## [Request]
Reproduce the records word for word from the very beginning through the line containing "Looking at the", including that line, and leave out the pictures.

## [Extracted information]
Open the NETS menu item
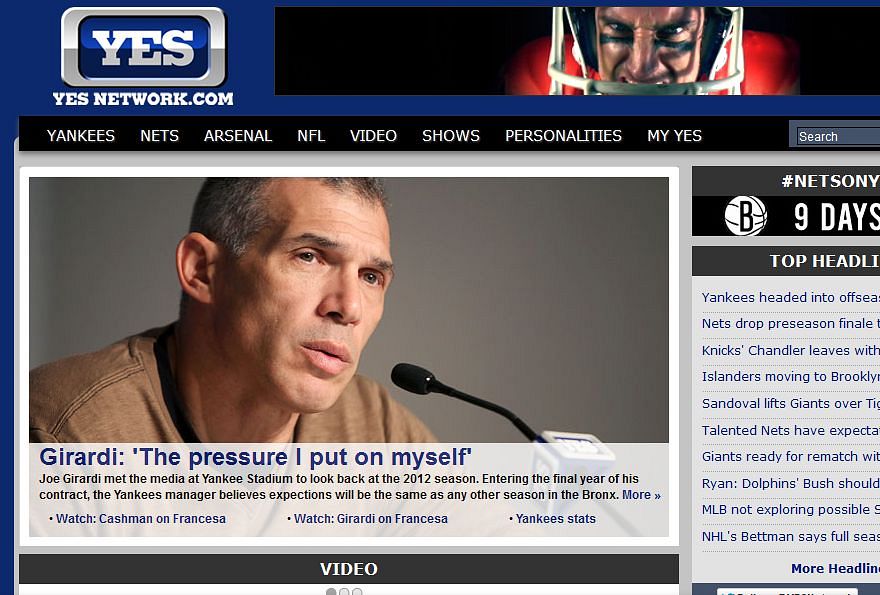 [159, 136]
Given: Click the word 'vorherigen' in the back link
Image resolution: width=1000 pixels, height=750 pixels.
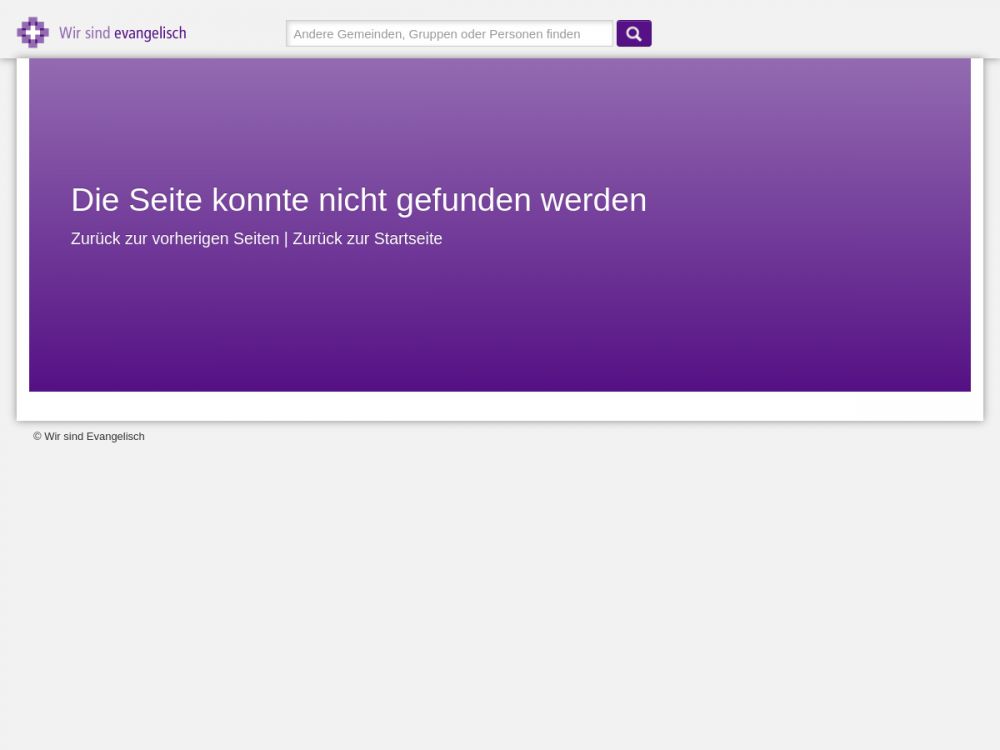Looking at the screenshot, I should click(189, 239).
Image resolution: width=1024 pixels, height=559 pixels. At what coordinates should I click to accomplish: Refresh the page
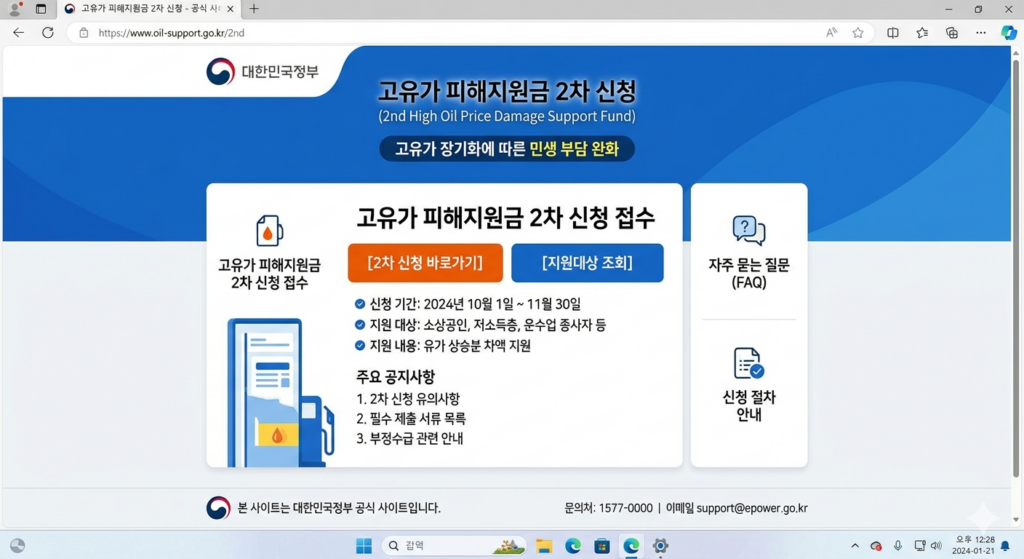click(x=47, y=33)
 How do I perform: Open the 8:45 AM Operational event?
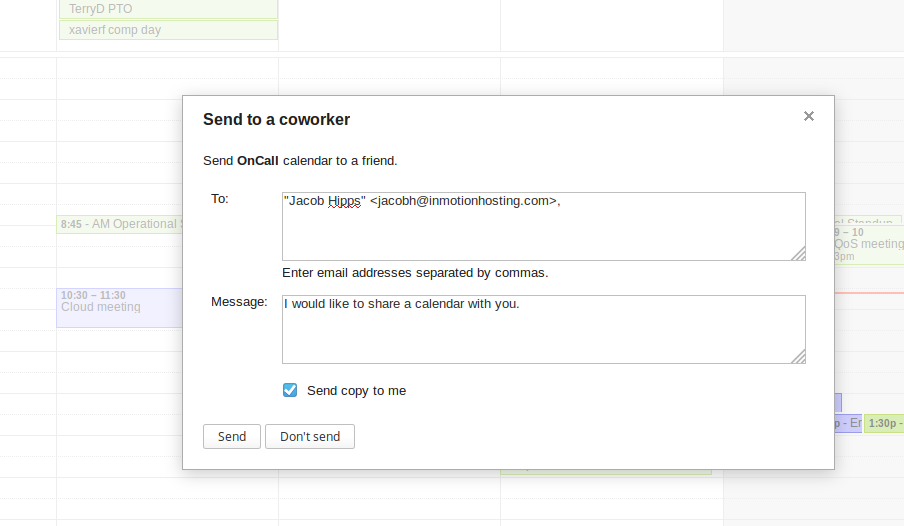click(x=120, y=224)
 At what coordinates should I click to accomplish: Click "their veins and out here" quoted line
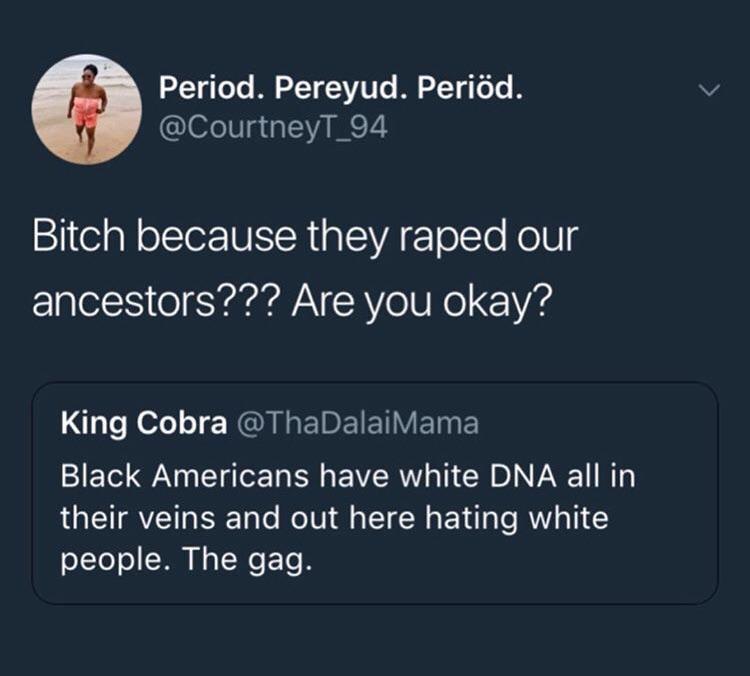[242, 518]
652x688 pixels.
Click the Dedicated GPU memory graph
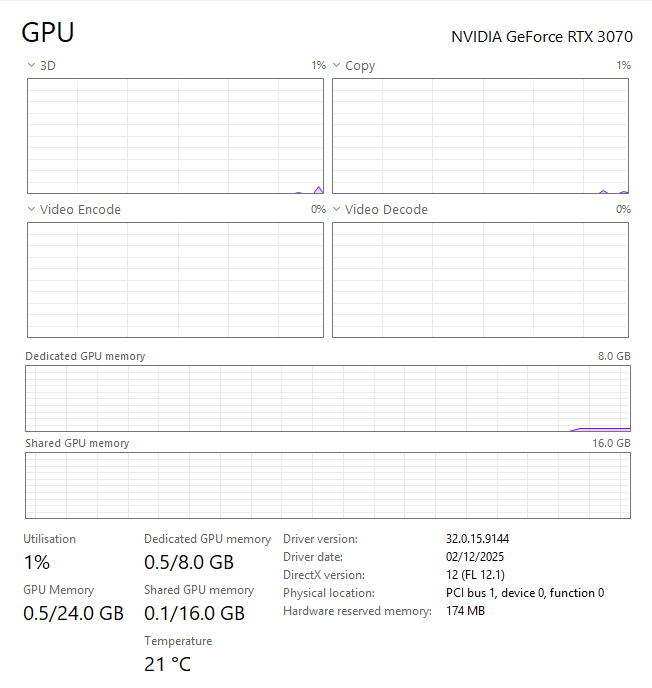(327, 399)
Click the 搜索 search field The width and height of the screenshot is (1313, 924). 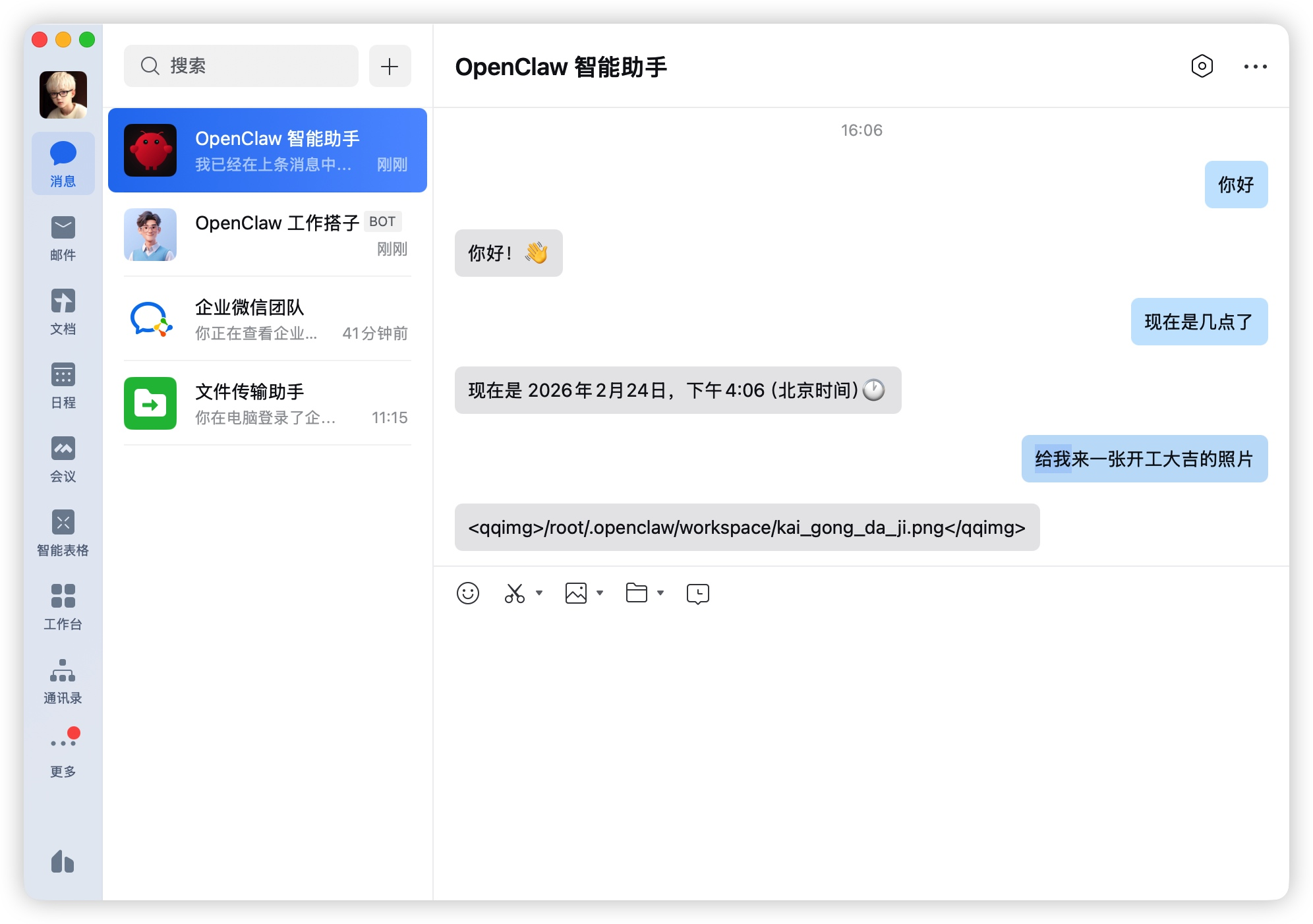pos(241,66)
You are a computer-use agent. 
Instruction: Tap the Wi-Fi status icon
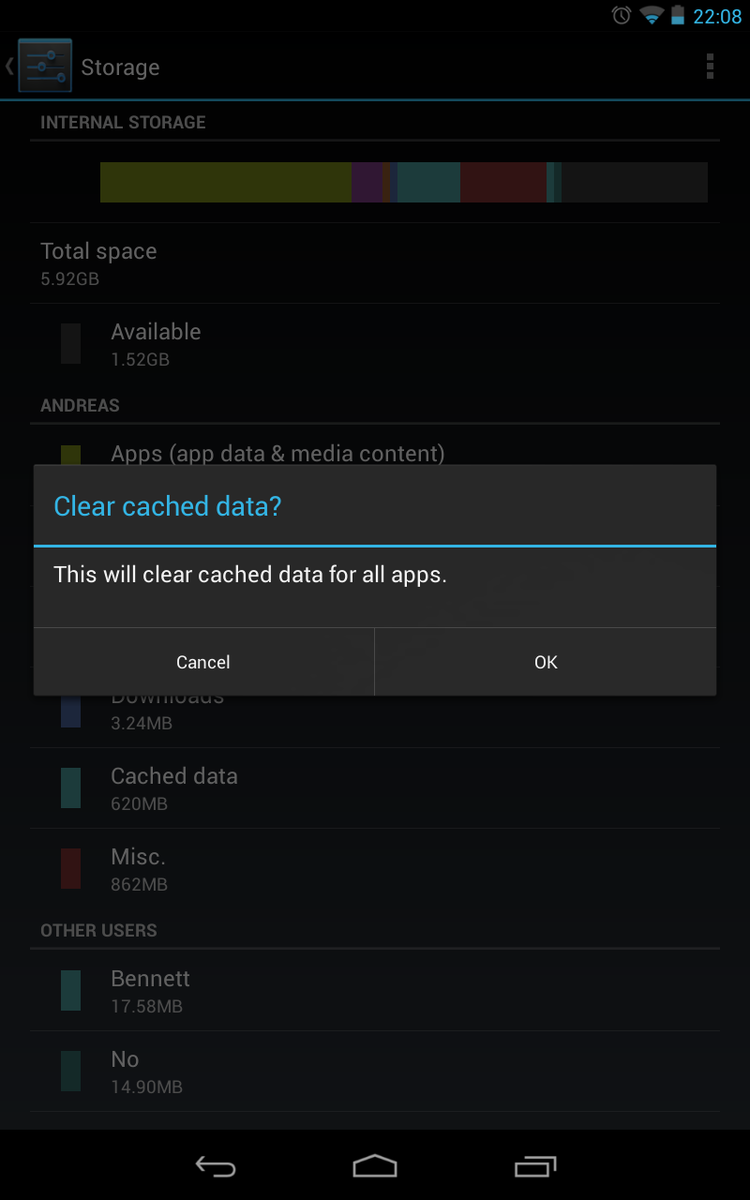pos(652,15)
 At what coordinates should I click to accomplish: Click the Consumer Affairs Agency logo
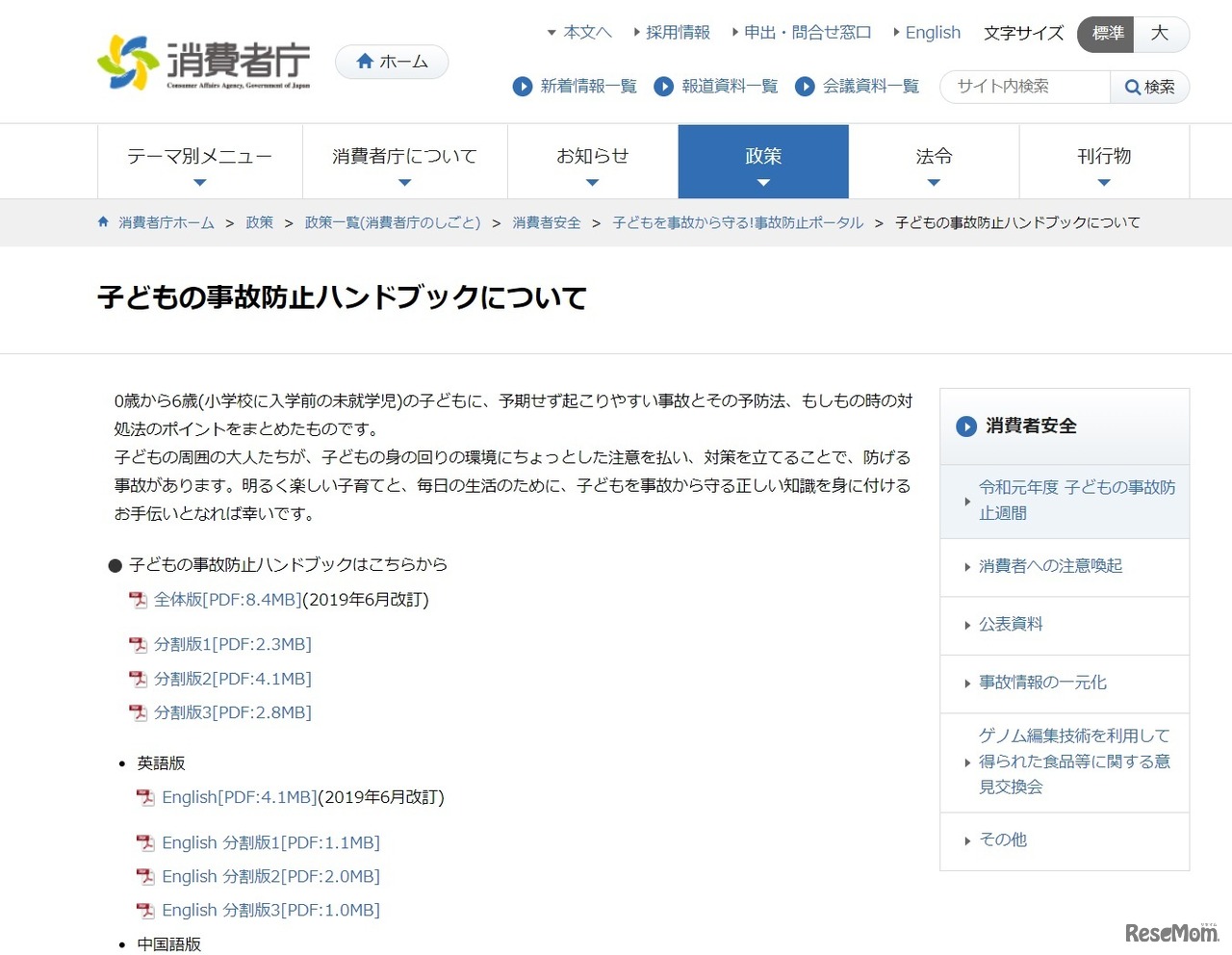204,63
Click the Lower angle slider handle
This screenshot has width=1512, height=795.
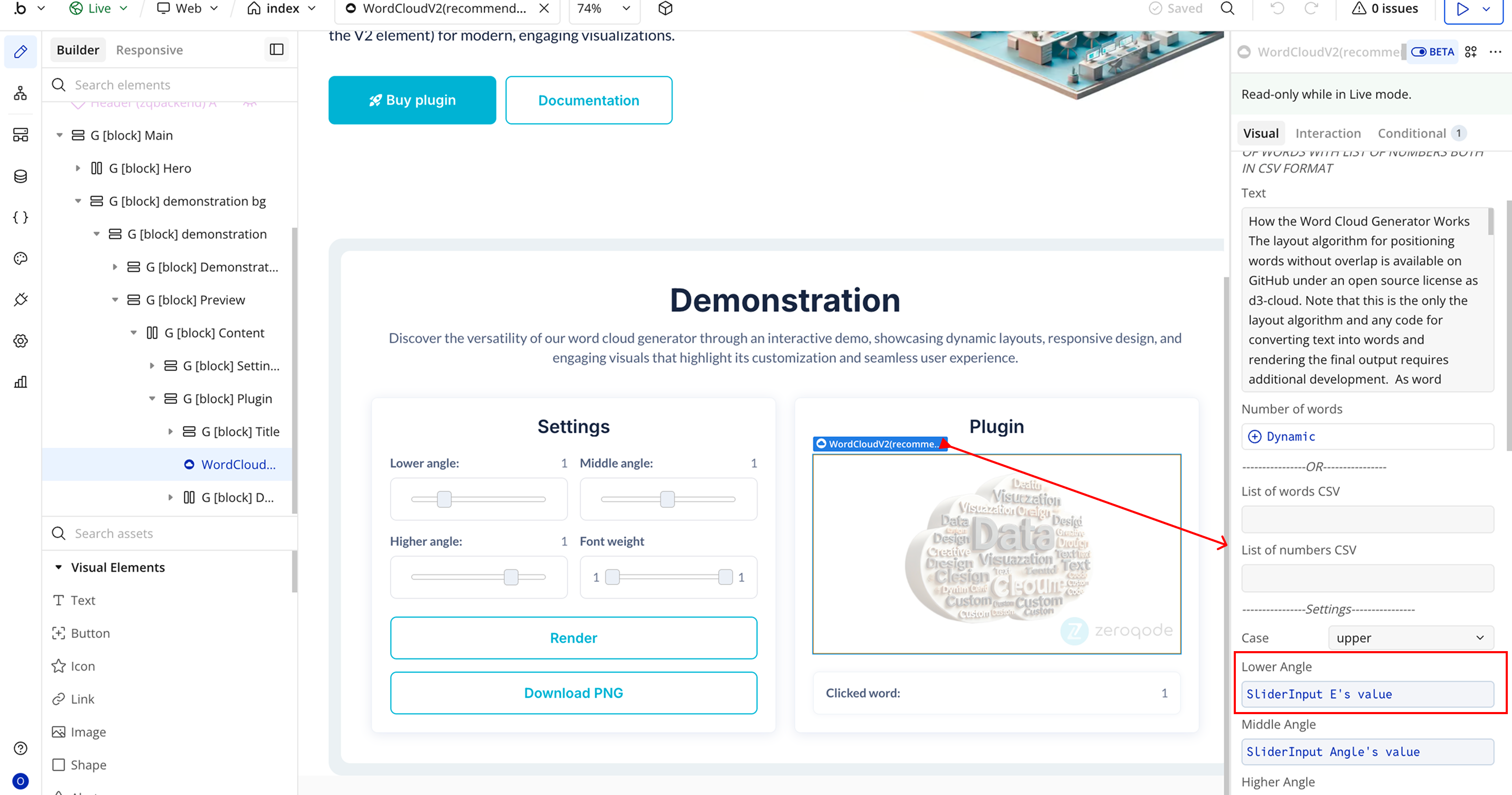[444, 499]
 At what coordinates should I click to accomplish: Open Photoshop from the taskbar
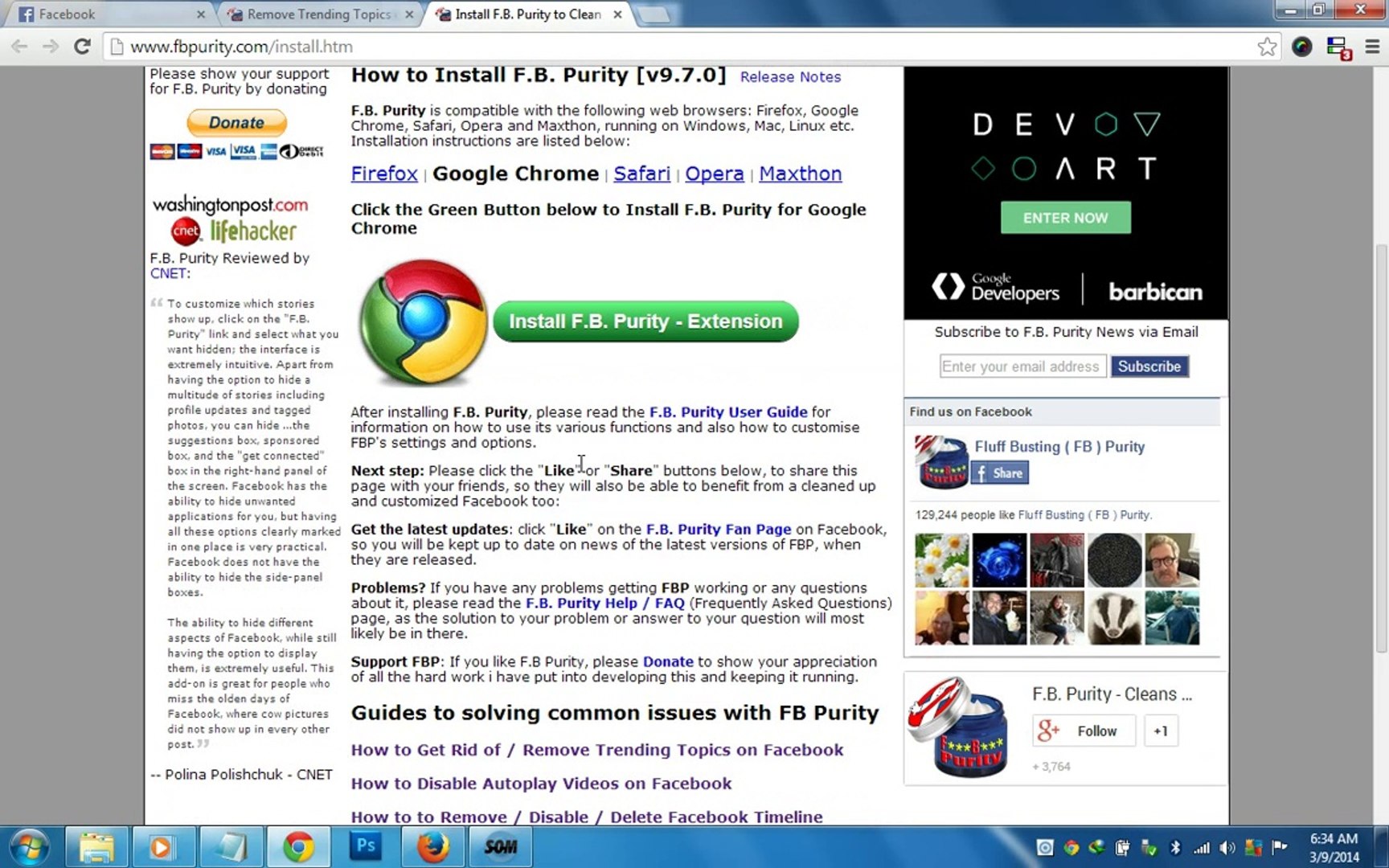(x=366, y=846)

## [Reply]
Open the NETS menu item
 [159, 136]
Given: Click the word 'vorherigen' in the back link
Image resolution: width=1000 pixels, height=750 pixels.
Looking at the screenshot, I should click(189, 239).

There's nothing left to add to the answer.